Paylaş
Konunun boyutlarını kavrayabilmek açısından örgütün taleplerini kısaca hatırlayalım:
“1) Abdullah Öcalan’a İmralı’da uygulanan tecridin son bulması, müzakerelerin başlaması için kendisine dönük sağlık, özgürlük ve güvenlik koşullarının oluşturulması.
2) İnkâr politikalarının son bulması, Kürtçe kimliği ve Kürtçe ana dilde eğitim başta olmak üzere tüm hakların tanınması ve ana dilde savunma.
3) Askeri operasyonlara ve siyasi, yargısal ve psikolojik saldırılara son verilmesi...”
* * *
Başbakan Erdoğan’ın ilk başlarda sorunu önemsememe şeklinde sergilediği tutuma karşılık, gelen son işaretler hükümetin sorunun ciddiyetinin boyutlarını algıladığını ve yavaş yavaş harekete geçmeye başladığını gösteriyor.
Sanıkların mahkemelerde Kürtçe savunma yapabilmeleri için Adalet Bakanlığı’nın başlattığı hazırlığın hızlandırılarak dünkü Bakanlar Kurulu’na getirilmesi, ayrıca Başbakan Yardımcısı Bülent Arınç’ın açıklamaları bu çerçevede görülmelidir.
Keza, Erdoğan’ın Kızılcahamam’da Öcalan’ın ailesiyle görüşmesi önünde bir engel olmadığını belirtip, avukatlarla görüşmesine kapıyı kapaması, İmralı üzerindeki tecridin ancak sınırlı bir şekilde kaldırmasına yanaşacağını gösteriyor.
Bu başlıktaki sınırlı bir adımın örgütü tatmin etmesi güçtür.

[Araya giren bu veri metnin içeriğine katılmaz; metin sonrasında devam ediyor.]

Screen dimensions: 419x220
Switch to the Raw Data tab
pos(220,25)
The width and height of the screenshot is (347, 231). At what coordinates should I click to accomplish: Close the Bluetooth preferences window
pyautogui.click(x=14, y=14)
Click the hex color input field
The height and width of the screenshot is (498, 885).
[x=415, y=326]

Bu arada, ana dilde eğitim gibi ancak anayasa değişikliği ile mümkün olan talepler de var. Örgütün bazı talepleri de son derece muğlaktır.
* * *
Her müzakereye maksimum taleplerle başlanır. Buna karşılık, bazı başlangıç adımları sorunun tümünün çözümü üzerinde belirleyici bir etki yapabilir. Örneğin, Öcalan’ın avukatlara erişiminin sağlanması çerçevesinde kendisinin de açlık grevlerinin sona erdirilmesi yönünde bir çağrı yapması, düğümü çözen bir adım olabilir.
Gelgelelim bu yönde sergilenecek her milim esnekliğin hükümetin önüne koyacağı önemli bir siyasi maliyet olacaktır. Bu takdirde Başbakan Erdoğan, Öcalan’ın Kürt siyasi hareketinin başat aktörü olarak yeniden sahnedeki yerini almasını kabullenmek durumunda kalacaktır.
Geri adım atmaktan pek hazzetmemesiyle tanınan Erdoğan, muhtemelen örgütün bu hamlesi karşısında ödün verdiği görüntüsünün yaratabileceği siyasi riskleri hesaplıyordur.
Kabul edelim ki, PKK, Erdoğan’ın siyasi açılım siyasetini bırakıp topyekûn güvenlik politikalarına yönelmesine, kendi açısından çok etkili bir silahla karşılık vermiştir. Bu hamle, belli talepler öne sürerek, bunları elde etmek için kontrolündeki insanların hayatlarının açlık grevleri yoluyla masaya konmasıdır.
* * *
Açlık grevi eylemine katılmış olan PKK hükümlüsü ya da tutuklularının sayısı dün itibarıyla 69 cezaevinde 716’ya yükselmişti.
Burada kaygı verici olan, açlık grevlerinin uzamasıyla birlikte, eyleme katılanların bünyelerinde ağır hasarların meydana geldiği kritik eşiğe doğru gidiliyor olmasıdır. Girilen sürecin çözüm bulunamazsa Kürt sorununu daha da içinden çıkılmaz bir hale getireceği aşikâr. Hapishanelerinde Kürt mahkûmların açlık
grevlerinde hayatlarını kaybettikleri bir ülke görüntüsü, Türkiye’yi yöneten AK Parti hükümeti açısından taşınması ağır bir sonuç yaratabilir.
Varılan noktada sorunun ağırlığı, hükümetin imajı meselesinin ve siyasi ödün tartışmalarının çok ötesine geçmiştir. Açlık grevindekilerin hayatta kalmasıyla ilgili insani mülahazalar diğer bütün hesapların üzerine çıkmak durumundadır.